[[ Supplied material open ]]

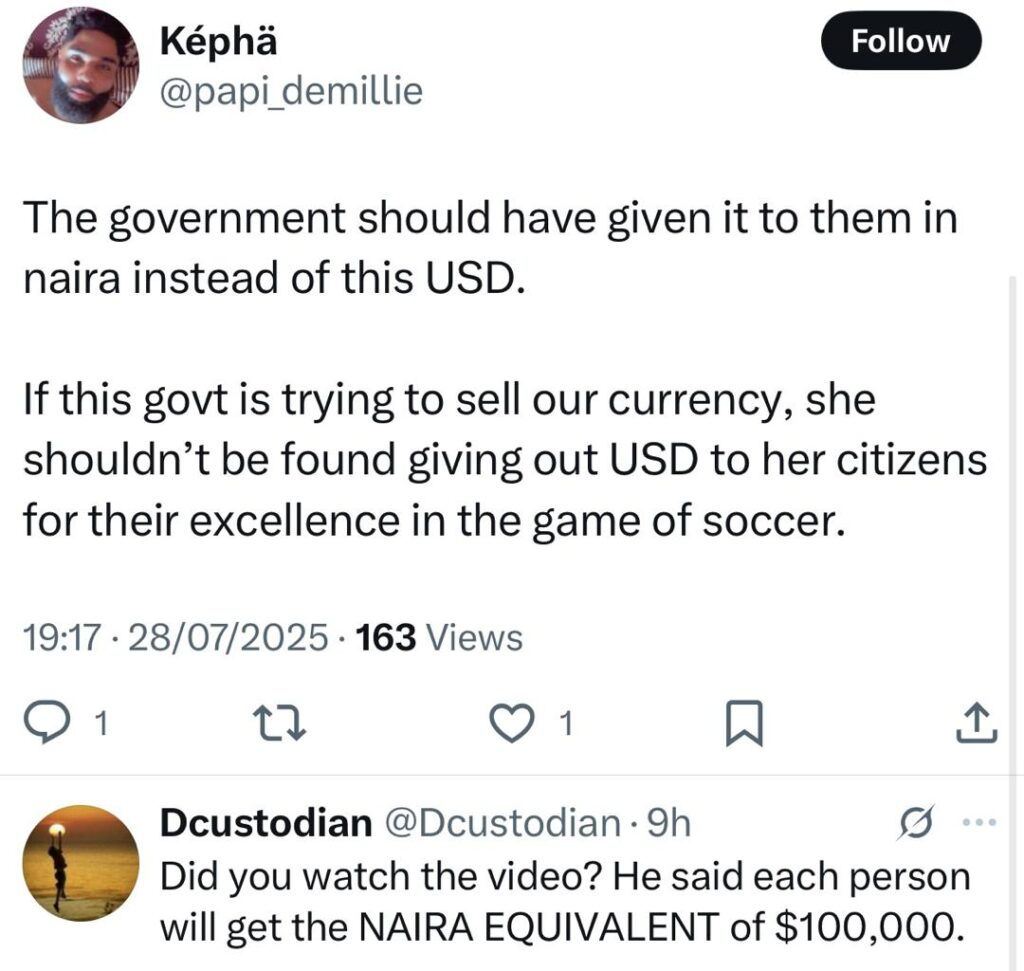Click the 19:17 · 28/07/2025 timestamp
This screenshot has height=971, width=1024.
tap(176, 637)
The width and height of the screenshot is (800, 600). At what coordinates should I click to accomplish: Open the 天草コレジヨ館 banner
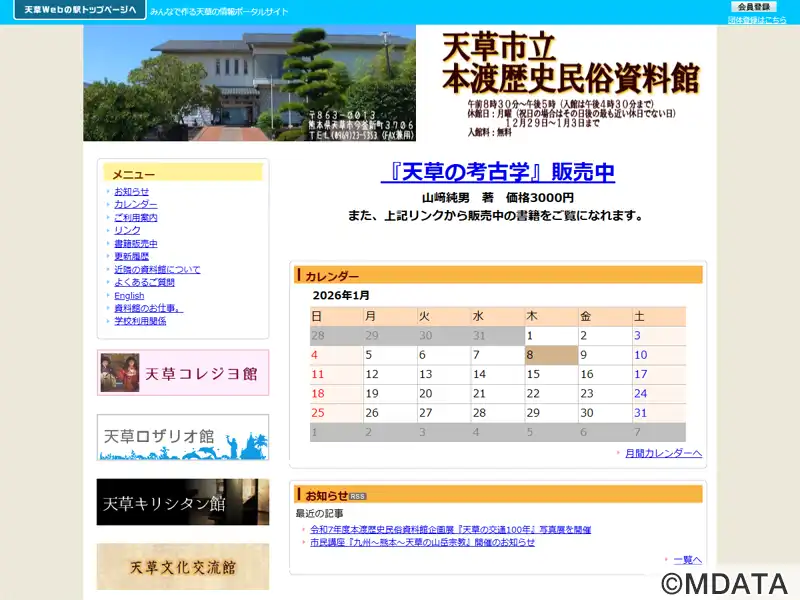[x=183, y=373]
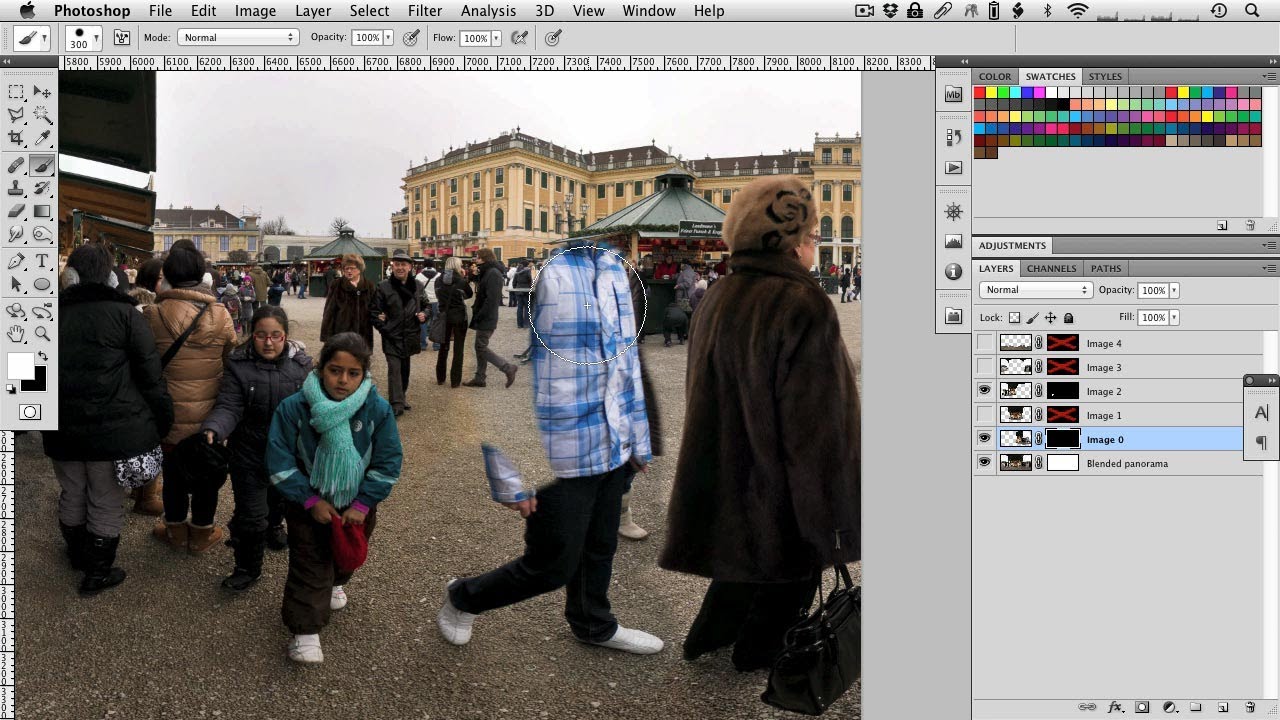Image resolution: width=1280 pixels, height=720 pixels.
Task: Switch to the Styles tab
Action: click(x=1105, y=76)
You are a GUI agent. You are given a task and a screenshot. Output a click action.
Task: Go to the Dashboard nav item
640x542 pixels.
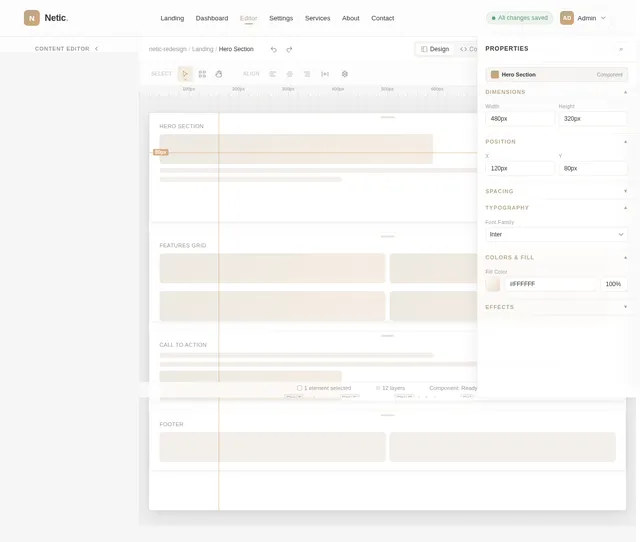coord(212,18)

[[ Supplied material closed ]]

Assignment: Make an exact copy of the lines above, starting at the line that contains "You are a GUI" and running through the final line of the entries. Omit the pictures.

Answer for this exercise:
You are a GUI agent. You are given a task and a screenshot. Output a click action.
Task: Go to the Dashboard nav item
640x542 pixels.
coord(212,18)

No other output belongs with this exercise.